Most grocery social media, from public-facing accounts like Twitter and Facebook, to the more business-minded LinkedIn, have notices about hiring. Mollie Stone’s in San Francisco’s post even says they’re hiring “on the spot.”
Whole Foods and Amazon have enacted a temporary wage hike, giving hourly employees an additional $2 per hour through the end of April.
It’s all hands on deck.
But for foodservice, the situation is uncertain.
With the Centers for Disease Control recommending consumers practice “social distancing” and not gather in crowds more than 50 to slow the spread of the virus, local and state officials across the country are closing bars and restaurants to dine-in customers.
Schools across the country also are on extended spring breaks, though many are continuing their feeding programs on a drive-through basis.
United Fresh has established a closed LinkedIn Group with the purpose of creating a business-to-business forum for sharing ideas and solutions, including shifting foodservice volume to retail.
Some are opening their doors to consumers, like Piazza Produce in Indianapolis. On March 18, the company started taking orders from the public, available for drive-through pick-up and shifted deliveries to Monday, Wednesday, Friday and Saturday.
“Spread the word to your family, friends and fellow businesses,” the company said in a Facebook post. “We are locked and loaded with all the goods and are ready to help feed our people.”

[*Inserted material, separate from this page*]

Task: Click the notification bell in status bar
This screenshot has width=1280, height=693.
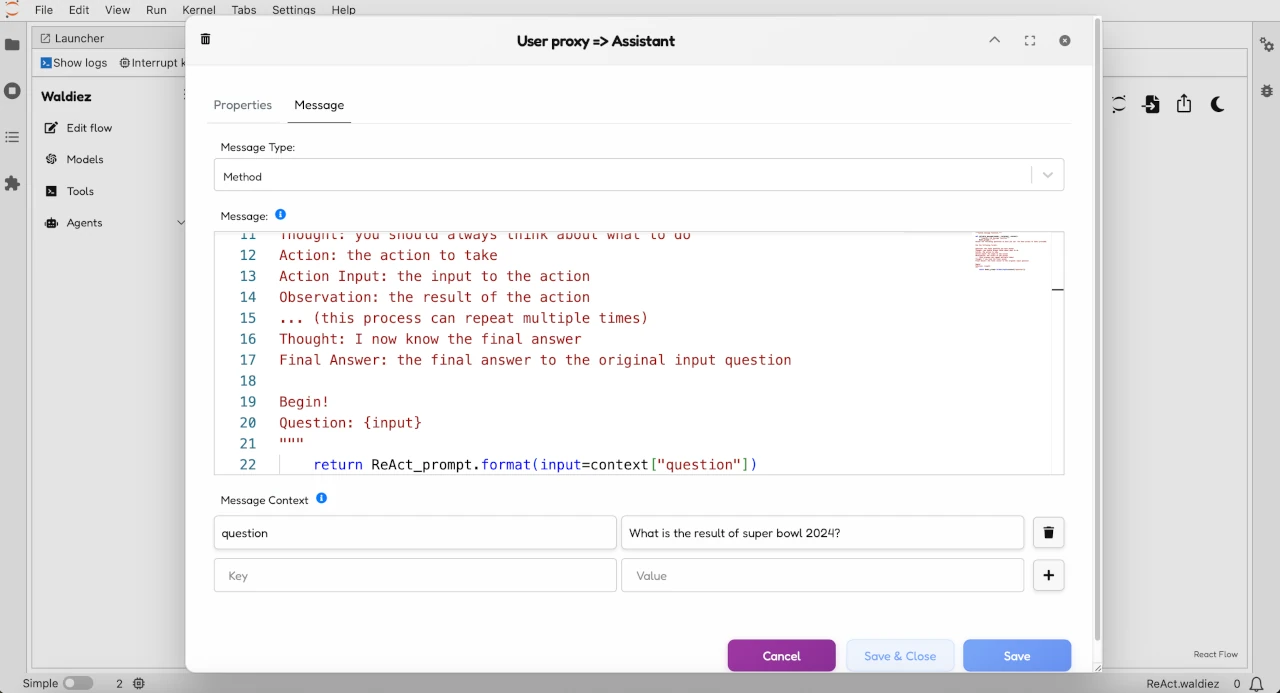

Meal kits, too, could see a resurgence as well. HelloFresh and Blue Apron issued blanket notices to customers in their systems assuring them of continued service.
“Rest assured that we’re working with our network of professional couriers to ensure your no-contact deliveries stay dependable and consistent,” said HelloFresh CEO Uwe Voss, in a statement. “In times like these having access to fresh food is more important than ever.”